Victoria News | Local Breaking | CTV News Vancouver Island
B.C. Housing promises to find accommodations for evicted tenants of Victoria hotel
VICTORIA -- B.C. Housing now admits that more than two dozen paying customers of the Travelodge hotel were evicted from the Gorge Road East building that is now being used to house homeless people during the COVID-19 pandemic.
However, the organization insists that it did not give the order to do so.
“When we heard that, it was heartbreaking to be honest,” said Heidi Hartman, B.C. Housing director of operations for Vancouver Island.
What she had heard were the stories of people who had been told to leave the hotel. People who had being paying to live there and are now homeless.
Now, Hartman says that B.C. Housing is looking to find new accommodations for those who were displaced.
Hartman adds that B.C. Housing never asked anyone to leave the hotel. The agency has leased the property from the owners of the hotel, in order to shelter the homeless campers who are living on Pandora Avenue and Topaz Park.

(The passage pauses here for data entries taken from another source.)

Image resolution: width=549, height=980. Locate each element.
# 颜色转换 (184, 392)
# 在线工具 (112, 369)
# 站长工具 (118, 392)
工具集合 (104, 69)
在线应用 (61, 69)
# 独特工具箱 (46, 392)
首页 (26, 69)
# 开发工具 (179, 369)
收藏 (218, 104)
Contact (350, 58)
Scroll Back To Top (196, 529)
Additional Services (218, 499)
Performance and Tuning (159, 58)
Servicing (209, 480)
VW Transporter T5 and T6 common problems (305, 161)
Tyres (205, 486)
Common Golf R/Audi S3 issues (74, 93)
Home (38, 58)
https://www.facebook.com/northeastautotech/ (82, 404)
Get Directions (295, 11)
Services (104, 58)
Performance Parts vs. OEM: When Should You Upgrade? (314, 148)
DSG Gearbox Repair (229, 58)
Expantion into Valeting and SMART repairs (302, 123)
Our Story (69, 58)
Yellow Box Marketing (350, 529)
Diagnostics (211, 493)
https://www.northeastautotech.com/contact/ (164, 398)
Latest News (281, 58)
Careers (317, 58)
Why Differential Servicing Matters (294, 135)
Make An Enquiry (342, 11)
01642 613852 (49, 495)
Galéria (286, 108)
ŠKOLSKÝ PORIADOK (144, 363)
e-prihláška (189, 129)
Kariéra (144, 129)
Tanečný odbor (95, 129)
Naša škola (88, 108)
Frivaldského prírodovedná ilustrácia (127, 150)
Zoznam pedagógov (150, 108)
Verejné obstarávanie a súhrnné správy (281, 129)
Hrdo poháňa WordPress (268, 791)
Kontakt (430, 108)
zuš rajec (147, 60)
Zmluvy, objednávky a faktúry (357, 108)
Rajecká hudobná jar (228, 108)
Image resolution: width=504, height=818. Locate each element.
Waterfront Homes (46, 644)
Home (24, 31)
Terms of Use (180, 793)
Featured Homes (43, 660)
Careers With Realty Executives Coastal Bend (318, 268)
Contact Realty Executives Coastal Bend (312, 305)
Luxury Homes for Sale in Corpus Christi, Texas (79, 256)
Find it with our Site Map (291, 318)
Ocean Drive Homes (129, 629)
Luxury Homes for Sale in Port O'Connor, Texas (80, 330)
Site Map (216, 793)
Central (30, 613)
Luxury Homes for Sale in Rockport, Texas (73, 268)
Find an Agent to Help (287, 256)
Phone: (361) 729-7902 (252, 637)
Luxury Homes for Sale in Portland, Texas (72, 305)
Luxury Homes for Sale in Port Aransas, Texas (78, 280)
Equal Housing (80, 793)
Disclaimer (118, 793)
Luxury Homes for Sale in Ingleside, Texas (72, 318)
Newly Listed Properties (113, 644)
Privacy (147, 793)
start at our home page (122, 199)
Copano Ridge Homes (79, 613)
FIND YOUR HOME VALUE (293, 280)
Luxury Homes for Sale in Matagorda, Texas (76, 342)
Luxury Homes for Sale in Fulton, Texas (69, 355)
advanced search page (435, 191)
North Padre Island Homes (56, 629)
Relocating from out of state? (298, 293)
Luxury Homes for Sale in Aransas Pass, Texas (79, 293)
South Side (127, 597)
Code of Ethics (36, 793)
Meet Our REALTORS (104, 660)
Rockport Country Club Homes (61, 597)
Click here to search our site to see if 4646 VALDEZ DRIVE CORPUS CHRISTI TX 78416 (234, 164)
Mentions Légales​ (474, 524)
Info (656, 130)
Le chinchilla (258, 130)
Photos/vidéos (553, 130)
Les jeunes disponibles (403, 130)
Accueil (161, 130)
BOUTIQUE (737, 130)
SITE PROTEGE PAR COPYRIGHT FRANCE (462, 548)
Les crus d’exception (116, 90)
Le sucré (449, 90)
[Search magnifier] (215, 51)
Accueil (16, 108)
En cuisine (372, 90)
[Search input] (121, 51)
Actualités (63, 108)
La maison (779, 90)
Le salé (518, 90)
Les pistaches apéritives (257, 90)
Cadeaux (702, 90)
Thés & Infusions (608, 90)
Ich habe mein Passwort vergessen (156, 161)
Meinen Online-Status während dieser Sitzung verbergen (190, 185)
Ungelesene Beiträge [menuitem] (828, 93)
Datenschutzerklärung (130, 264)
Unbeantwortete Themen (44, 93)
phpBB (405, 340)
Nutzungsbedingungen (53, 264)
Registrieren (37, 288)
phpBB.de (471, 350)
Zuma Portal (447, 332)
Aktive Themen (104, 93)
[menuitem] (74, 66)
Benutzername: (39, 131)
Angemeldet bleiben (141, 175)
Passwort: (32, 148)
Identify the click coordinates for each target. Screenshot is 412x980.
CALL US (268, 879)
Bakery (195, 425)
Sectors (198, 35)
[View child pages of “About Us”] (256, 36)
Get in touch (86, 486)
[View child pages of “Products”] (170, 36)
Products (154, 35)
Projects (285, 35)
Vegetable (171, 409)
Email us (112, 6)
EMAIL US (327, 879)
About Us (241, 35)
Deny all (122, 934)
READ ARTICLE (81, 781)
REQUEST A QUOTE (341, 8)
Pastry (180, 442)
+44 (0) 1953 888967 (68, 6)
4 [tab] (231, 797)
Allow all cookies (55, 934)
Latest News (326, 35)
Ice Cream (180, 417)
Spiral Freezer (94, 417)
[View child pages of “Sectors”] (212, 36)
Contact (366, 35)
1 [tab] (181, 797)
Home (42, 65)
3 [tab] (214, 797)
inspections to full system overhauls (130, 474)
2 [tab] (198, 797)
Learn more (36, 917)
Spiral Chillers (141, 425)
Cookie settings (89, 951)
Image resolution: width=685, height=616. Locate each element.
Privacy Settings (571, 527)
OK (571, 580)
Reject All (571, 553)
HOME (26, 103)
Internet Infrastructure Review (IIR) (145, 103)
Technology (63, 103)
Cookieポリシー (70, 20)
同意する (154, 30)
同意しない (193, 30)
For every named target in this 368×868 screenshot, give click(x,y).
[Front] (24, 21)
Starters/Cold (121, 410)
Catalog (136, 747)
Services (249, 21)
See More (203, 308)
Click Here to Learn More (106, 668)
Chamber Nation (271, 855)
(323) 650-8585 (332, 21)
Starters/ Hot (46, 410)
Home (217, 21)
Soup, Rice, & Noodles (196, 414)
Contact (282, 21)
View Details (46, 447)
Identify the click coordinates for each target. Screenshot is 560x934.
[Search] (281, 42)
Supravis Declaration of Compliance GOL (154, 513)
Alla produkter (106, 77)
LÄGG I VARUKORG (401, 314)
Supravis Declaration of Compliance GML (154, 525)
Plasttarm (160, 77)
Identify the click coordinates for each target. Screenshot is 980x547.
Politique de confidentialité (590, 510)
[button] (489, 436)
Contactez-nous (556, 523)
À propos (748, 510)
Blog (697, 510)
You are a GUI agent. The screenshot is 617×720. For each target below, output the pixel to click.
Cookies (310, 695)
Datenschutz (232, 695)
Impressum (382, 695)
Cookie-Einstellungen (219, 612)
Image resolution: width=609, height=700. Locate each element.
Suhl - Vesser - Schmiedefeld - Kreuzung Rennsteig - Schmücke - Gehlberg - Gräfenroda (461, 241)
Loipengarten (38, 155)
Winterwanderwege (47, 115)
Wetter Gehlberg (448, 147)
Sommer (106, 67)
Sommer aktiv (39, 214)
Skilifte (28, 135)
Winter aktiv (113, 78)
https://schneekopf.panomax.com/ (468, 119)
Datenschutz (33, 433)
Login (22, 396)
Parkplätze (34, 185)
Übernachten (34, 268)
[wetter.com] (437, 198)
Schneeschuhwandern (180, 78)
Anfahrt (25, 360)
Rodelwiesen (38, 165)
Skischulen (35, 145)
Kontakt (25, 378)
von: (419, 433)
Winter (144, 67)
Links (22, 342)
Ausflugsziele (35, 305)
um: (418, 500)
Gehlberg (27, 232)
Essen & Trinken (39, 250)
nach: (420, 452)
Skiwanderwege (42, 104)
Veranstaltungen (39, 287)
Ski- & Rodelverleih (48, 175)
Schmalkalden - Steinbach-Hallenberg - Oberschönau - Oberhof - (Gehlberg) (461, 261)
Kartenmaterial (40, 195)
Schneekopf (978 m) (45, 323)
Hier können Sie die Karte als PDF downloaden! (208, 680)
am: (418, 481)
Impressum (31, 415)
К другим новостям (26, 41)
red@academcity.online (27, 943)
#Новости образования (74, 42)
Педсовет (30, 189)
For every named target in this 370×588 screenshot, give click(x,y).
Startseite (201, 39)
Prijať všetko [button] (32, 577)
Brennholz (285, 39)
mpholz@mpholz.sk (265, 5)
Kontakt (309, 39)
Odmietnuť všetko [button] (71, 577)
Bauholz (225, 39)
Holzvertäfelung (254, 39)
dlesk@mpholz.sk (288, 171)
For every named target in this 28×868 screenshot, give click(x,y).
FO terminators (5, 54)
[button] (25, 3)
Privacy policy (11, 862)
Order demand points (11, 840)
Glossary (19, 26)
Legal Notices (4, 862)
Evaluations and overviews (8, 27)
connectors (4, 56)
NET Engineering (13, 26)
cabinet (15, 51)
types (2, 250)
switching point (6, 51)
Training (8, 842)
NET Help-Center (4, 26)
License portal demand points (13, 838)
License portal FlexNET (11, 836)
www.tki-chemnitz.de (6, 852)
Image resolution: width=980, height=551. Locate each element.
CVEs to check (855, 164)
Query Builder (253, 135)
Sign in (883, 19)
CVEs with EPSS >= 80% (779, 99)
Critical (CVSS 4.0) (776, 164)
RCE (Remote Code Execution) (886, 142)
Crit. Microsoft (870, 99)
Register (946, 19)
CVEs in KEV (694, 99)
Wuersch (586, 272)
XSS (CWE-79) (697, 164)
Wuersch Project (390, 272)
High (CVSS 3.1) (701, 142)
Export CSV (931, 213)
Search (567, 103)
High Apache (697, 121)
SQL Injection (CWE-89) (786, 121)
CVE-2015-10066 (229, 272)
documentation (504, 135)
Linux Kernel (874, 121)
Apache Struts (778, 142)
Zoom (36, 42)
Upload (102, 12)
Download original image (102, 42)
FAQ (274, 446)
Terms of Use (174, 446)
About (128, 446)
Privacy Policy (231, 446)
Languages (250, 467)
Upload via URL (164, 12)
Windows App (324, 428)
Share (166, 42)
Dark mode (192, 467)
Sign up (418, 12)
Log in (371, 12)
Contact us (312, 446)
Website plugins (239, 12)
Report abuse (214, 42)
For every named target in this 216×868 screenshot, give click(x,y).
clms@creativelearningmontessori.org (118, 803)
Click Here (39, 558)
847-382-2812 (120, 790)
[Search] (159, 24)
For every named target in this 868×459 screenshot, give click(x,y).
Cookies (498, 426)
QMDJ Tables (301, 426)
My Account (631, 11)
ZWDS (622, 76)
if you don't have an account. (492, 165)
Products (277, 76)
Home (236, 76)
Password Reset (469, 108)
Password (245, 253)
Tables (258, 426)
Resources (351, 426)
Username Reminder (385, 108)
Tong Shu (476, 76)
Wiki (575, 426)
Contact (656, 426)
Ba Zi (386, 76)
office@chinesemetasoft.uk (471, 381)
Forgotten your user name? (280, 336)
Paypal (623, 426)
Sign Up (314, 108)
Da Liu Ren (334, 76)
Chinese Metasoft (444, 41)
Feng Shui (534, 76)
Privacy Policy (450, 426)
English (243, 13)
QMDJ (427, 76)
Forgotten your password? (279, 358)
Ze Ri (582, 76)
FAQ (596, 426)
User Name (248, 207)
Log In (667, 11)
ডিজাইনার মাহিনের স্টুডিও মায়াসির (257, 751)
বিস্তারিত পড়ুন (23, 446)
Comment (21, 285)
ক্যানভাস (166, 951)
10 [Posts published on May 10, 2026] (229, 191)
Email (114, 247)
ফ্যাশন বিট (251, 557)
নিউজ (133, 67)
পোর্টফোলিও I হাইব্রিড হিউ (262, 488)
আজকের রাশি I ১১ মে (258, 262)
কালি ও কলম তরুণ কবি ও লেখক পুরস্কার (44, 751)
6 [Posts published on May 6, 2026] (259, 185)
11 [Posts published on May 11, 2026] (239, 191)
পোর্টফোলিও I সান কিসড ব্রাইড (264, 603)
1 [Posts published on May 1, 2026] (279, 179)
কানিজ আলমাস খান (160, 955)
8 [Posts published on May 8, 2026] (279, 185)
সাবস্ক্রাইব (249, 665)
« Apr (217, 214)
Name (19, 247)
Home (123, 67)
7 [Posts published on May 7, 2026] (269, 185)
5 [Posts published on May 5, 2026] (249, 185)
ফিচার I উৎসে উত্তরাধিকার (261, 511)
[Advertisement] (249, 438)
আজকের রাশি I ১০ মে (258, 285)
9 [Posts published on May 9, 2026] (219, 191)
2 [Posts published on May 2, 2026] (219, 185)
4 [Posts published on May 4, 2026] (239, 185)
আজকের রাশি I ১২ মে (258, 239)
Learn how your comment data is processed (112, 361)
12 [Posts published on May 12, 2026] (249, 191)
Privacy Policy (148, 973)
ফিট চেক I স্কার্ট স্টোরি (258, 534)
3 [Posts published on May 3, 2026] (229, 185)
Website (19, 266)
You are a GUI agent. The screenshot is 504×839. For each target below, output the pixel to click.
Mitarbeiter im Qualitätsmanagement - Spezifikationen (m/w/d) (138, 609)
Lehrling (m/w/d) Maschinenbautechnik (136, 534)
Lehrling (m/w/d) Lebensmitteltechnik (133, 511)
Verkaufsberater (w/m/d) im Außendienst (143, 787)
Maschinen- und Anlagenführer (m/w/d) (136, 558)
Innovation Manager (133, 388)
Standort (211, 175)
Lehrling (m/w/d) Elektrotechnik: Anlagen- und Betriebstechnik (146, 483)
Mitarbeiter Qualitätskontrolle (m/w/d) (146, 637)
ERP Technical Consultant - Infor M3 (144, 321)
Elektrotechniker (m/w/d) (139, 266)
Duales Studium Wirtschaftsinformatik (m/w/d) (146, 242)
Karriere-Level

The big question is, if B.C. Housing didn’t order the eviction, who did?
With only two stakeholders involved, B.C. Housing and the hotel, CTV News called the Travelodge to put the question to them.
We were told the manager was in a meeting and would call us back. By the time this story was published, we still hadn’t heard back from them.
Hartman says that a B.C. housing team was at the property on Thursday, telling people that they did not have to leave and that they were welcome to stay.
Summer McKay and Jay Clark are a couple that was evicted from the hotel. They had been sitting on their belongings in the parking lot for much of Thursday. They say no one had come to speak with them.
Many others say they also did not get that message.
According to B.C. Housing, 29-people who were staying at the Travelodge – that they know of – have been left without a place to live.
Now they are trying to make it right.
“If there was anyone who did spend the night outside, they need to reconnect with us,” said Hartman. “They’ll be welcomed back to the community.”
Or, according to B.C. Housing, a more suitable accommodation will be provided for them.